Copy the rows word for word, starting with the first line and ending after the line that contains "The image size is (2576, 672).".

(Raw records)
■ ■ ■ ■

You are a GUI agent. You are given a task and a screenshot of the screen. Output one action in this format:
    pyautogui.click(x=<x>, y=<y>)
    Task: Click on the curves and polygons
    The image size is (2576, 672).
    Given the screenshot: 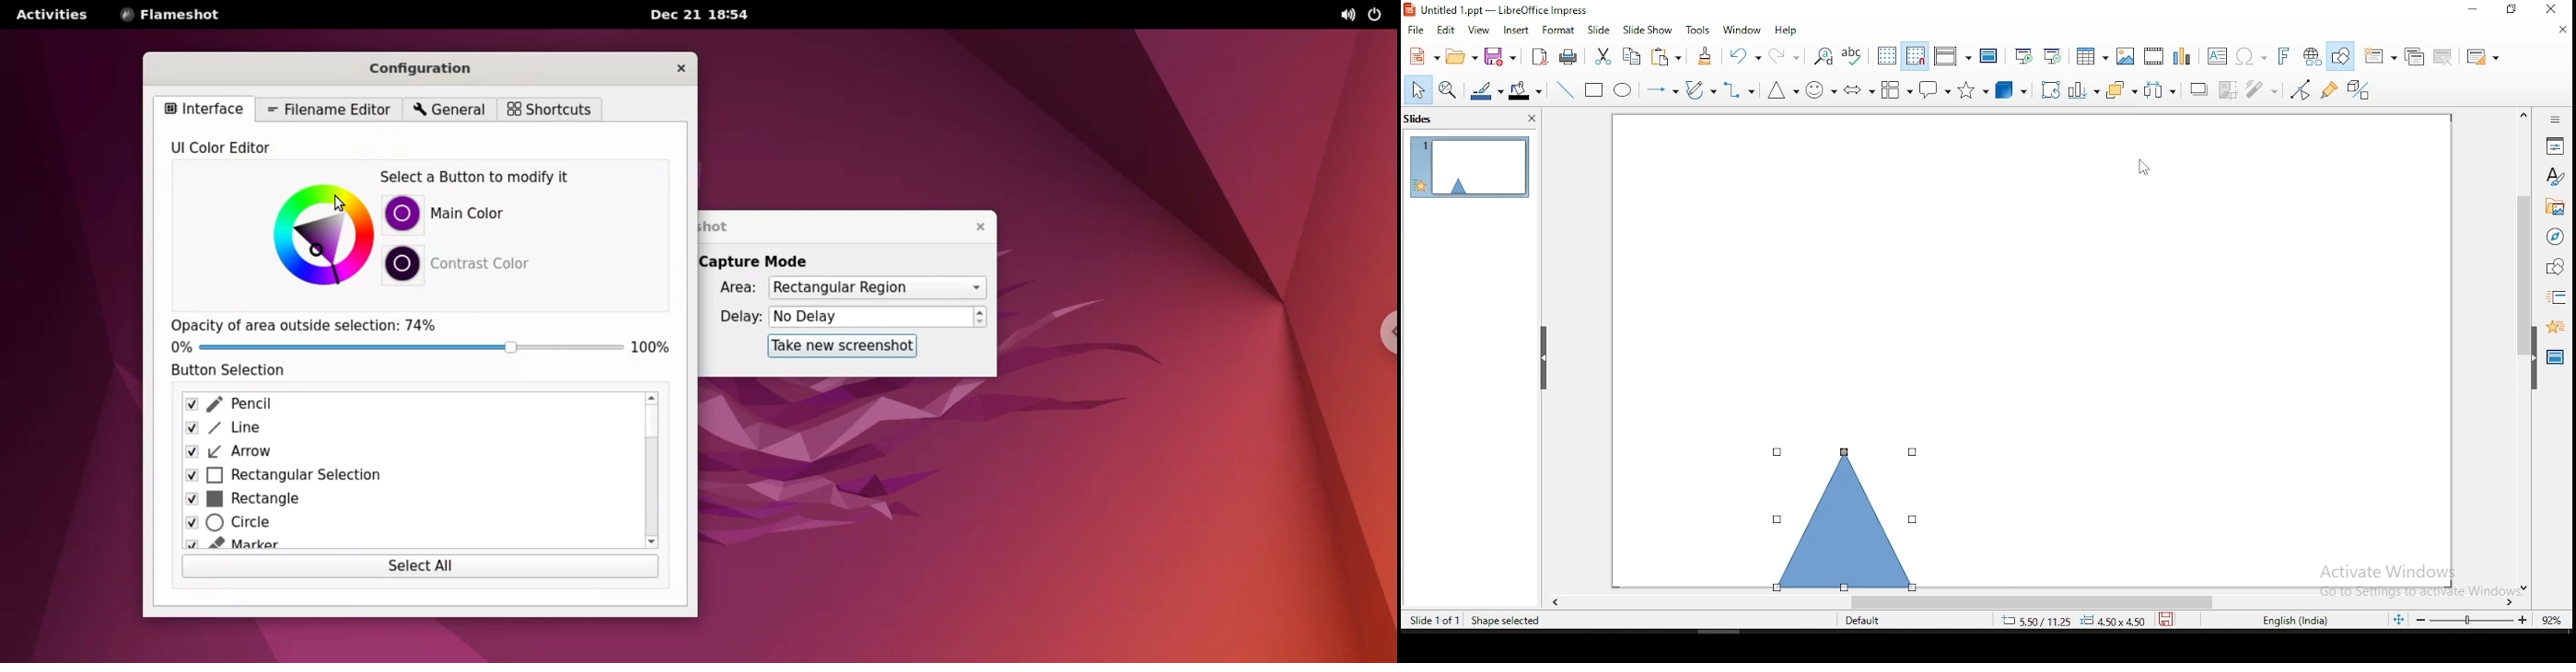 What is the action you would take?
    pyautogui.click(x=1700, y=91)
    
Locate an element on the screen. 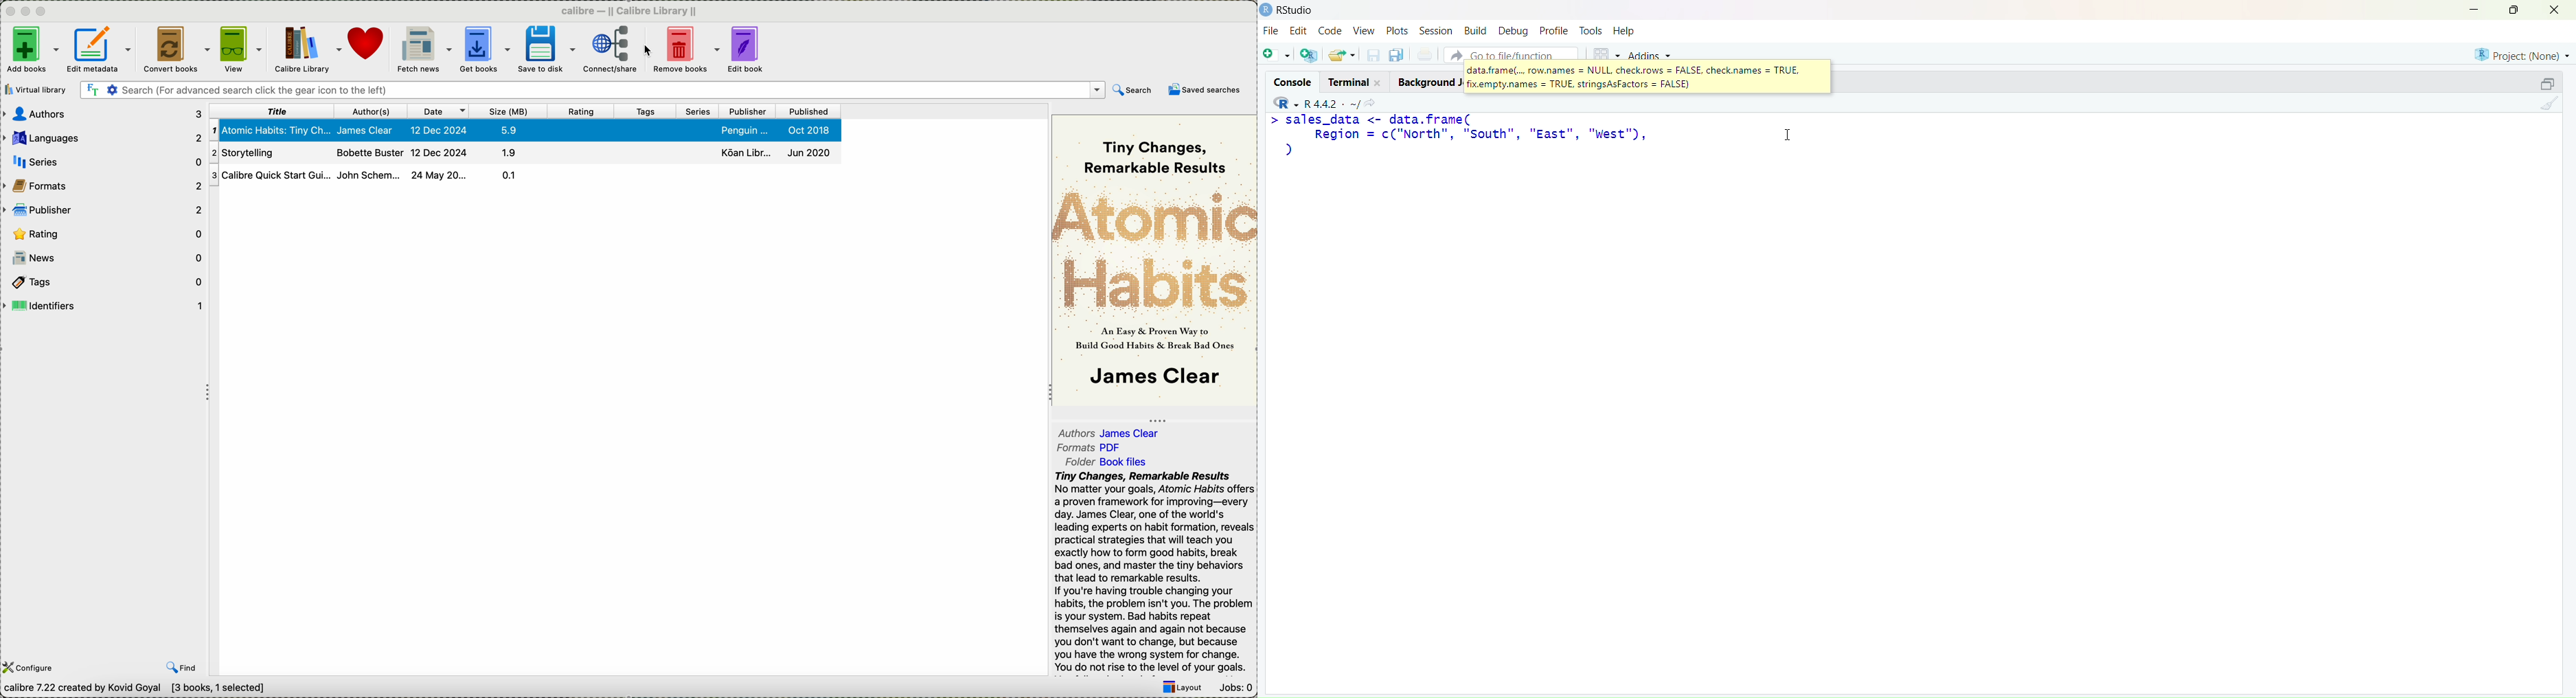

■ ■ ■ ■

> Final answer:
You are a GUI agent. You are given a task and a screenshot of the screen. Output one action in this format:
    pyautogui.click(x=<x>, y=<y>)
    Task: Click on the curves and polygons
    The image size is (2576, 672).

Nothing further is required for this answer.